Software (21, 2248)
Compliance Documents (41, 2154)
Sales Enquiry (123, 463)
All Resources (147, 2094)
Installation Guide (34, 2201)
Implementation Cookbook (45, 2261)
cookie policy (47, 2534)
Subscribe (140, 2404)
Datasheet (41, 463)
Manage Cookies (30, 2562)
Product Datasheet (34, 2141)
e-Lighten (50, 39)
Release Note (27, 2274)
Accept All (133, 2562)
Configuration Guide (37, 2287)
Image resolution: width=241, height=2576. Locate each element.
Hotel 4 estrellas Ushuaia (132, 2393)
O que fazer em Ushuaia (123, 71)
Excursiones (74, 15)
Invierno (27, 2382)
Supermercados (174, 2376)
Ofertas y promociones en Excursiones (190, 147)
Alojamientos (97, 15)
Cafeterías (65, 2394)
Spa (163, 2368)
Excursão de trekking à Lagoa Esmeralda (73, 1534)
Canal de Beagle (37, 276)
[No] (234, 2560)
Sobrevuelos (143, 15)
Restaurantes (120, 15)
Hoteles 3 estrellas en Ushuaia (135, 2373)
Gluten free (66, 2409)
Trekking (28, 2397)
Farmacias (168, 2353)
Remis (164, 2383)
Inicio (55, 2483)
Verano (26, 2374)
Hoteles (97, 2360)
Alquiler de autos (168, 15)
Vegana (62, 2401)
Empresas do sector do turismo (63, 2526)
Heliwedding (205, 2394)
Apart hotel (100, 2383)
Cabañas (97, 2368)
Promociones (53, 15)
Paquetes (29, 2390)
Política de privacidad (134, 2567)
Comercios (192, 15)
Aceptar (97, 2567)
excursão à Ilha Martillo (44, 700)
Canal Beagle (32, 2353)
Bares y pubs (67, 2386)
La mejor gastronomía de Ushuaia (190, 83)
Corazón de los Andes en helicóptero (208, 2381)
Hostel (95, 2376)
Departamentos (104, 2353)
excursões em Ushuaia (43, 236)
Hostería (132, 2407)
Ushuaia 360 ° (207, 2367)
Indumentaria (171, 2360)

★ ★ ★ ★ ★ ★ ★

● WHAT YOU HAVE TO DO:
Each record above is to be reproduced word for word.

● EXERCISE RESULT:
Software (21, 2248)
Compliance Documents (41, 2154)
Sales Enquiry (123, 463)
All Resources (147, 2094)
Installation Guide (34, 2201)
Implementation Cookbook (45, 2261)
cookie policy (47, 2534)
Subscribe (140, 2404)
Datasheet (41, 463)
Manage Cookies (30, 2562)
Product Datasheet (34, 2141)
e-Lighten (50, 39)
Release Note (27, 2274)
Accept All (133, 2562)
Configuration Guide (37, 2287)
Image resolution: width=241, height=2576. Locate each element.
Hotel 4 estrellas Ushuaia (132, 2393)
O que fazer em Ushuaia (123, 71)
Excursiones (74, 15)
Invierno (27, 2382)
Supermercados (174, 2376)
Ofertas y promociones en Excursiones (190, 147)
Alojamientos (97, 15)
Cafeterías (65, 2394)
Spa (163, 2368)
Excursão de trekking à Lagoa Esmeralda (73, 1534)
Canal de Beagle (37, 276)
[No] (234, 2560)
Sobrevuelos (143, 15)
Restaurantes (120, 15)
Hoteles 3 estrellas en Ushuaia (135, 2373)
Gluten free (66, 2409)
Trekking (28, 2397)
Farmacias (168, 2353)
Remis (164, 2383)
Inicio (55, 2483)
Verano (26, 2374)
Hoteles (97, 2360)
Alquiler de autos (168, 15)
Vegana (62, 2401)
Empresas do sector do turismo (63, 2526)
Heliwedding (205, 2394)
Apart hotel (100, 2383)
Cabañas (97, 2368)
Promociones (53, 15)
Paquetes (29, 2390)
Política de privacidad (134, 2567)
Comercios (192, 15)
Aceptar (97, 2567)
excursão à Ilha Martillo (44, 700)
Canal Beagle (32, 2353)
Bares y pubs (67, 2386)
La mejor gastronomía de Ushuaia (190, 83)
Corazón de los Andes en helicóptero (208, 2381)
Hostel (95, 2376)
Departamentos (104, 2353)
excursões em Ushuaia (43, 236)
Hostería (132, 2407)
Ushuaia 360 ° (207, 2367)
Indumentaria (171, 2360)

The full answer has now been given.